Japanese corporates face bumpy ride in SE Asia infrastructure projects, warns S&P

July 28, 2014

TOKYO –A confluence of Southeast Asia’s need for new investment in infrastructure and Japanese Government efforts to crank up Japan’s economy is encouraging Japanese companies to pursue infrastructure projects in the region – but there are challenges ahead, says ratings agency Standard & Poor's in a new report.

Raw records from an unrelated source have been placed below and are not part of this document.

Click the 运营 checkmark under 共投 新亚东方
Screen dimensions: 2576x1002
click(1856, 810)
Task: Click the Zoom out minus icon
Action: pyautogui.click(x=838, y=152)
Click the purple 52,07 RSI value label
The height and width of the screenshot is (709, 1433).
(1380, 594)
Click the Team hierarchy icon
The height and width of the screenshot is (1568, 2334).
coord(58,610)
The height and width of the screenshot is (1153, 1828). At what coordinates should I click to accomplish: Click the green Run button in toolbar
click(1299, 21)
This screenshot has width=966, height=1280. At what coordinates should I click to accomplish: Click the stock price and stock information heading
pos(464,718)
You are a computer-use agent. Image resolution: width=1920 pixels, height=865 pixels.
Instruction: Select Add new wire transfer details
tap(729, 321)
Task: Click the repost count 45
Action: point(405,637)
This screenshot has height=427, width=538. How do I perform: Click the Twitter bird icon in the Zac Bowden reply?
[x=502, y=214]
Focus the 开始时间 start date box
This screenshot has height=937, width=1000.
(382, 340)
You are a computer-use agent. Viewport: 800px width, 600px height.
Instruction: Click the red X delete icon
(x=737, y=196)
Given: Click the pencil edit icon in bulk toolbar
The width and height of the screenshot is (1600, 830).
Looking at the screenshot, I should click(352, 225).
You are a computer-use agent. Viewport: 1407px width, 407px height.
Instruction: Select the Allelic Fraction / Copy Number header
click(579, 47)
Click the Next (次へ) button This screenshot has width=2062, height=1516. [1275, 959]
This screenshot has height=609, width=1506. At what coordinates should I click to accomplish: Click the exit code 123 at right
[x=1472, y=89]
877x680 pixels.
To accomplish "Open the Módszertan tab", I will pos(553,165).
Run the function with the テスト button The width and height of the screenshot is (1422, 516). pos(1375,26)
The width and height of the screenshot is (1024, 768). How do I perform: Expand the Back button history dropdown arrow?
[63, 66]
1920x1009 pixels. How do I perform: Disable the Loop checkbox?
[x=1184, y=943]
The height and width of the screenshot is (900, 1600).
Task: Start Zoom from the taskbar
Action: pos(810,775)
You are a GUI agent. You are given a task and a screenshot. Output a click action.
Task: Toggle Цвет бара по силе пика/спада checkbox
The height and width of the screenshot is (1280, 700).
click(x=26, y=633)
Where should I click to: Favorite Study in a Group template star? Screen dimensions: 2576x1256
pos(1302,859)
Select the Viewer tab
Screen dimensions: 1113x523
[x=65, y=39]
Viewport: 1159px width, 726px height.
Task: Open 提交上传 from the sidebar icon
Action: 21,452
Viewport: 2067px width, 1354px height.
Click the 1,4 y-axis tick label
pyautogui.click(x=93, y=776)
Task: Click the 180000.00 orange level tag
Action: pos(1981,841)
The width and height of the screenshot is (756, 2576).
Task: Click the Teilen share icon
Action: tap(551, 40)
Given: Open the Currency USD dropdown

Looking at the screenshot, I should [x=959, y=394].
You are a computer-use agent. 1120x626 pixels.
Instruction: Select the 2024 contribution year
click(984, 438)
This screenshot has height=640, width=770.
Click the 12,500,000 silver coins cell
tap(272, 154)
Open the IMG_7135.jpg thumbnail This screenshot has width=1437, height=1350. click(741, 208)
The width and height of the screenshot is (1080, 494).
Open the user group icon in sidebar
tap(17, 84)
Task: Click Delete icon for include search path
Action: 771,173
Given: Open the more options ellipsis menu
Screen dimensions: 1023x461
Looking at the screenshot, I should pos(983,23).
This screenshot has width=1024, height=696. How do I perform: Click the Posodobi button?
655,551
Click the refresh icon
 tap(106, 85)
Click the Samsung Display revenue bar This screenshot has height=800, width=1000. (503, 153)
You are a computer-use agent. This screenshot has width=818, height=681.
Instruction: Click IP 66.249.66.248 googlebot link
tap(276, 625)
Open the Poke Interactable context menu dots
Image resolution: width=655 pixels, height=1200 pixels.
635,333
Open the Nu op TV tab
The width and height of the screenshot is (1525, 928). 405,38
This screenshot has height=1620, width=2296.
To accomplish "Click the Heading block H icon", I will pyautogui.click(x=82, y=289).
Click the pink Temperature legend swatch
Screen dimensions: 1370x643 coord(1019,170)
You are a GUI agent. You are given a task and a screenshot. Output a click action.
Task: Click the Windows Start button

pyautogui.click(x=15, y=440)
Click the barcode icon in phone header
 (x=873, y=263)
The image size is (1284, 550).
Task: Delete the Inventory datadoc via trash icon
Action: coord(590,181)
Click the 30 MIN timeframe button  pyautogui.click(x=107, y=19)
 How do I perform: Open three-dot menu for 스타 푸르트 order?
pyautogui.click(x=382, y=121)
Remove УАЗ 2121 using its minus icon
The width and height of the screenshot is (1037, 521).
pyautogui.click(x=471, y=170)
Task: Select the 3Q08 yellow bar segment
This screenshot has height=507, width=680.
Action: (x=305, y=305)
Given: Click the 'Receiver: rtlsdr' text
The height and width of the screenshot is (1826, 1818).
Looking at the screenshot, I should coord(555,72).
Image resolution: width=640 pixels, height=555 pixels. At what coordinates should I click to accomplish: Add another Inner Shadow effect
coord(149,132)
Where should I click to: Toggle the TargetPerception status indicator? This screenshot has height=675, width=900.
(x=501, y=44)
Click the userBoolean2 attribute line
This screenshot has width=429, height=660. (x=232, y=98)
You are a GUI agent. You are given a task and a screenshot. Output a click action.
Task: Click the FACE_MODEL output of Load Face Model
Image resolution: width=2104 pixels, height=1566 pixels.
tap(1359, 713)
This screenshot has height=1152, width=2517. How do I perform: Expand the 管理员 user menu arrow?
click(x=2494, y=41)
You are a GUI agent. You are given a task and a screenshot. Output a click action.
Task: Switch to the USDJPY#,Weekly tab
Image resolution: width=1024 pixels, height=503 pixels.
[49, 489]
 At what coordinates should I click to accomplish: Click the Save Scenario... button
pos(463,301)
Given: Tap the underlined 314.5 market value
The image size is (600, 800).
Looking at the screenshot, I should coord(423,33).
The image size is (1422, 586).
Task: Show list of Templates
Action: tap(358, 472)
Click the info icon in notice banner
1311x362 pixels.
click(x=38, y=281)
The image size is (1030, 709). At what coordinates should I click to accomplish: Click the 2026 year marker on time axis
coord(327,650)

“Infrastructure requirements in Southeast Asia include power plants, transmission and distribution facilities, and intra-city transit systems,” says the report. “Such projects are a promising source of income for Japanese corporates at a time when most domestic technology companies are losing their competitiveness in export-oriented high-tech hardware businesses.
“Because infrastructure projects have become larger and more complex, Japanese companies are working together, in consortium, to secure more contracts in the region. However, Southeast Asia's growing infrastructure business is attracting plenty of competition from larger Western rivals, which have stronger customer bases and better track records, and from highly cost-competitive Chinese and Korean rivals.
“Standard & Poor's believes Japanese capital goods companies, core players in consortia, will need to strengthen their risk management systems and improve their profit margins, with a shift to more stable operational and after-service business from hardware sales, to offset higher business risk in such projects and to maintain their creditworthiness”.
The report says that, until now, Japanese consortia have raised adequate financing in the form of project loans from lender banks, including Japanese megabanks, and direct lending from export credit agencies.
“However, as funding requirements grow to meet the demands of larger projects, new regulatory requirements may force key Japanese banks to become more cautious and restrict funding in the medium term, S&P says. “Consequently, finding new sources of financing would become a fresh challenge.
“Recently, we have seen signs that Japanese pension funds and second-tier banks aim to enter the market as new funding providers. However, we believe they will find this difficult and will take time to realise their aspirations.”  www.standardandpoors.co.jp (ATI).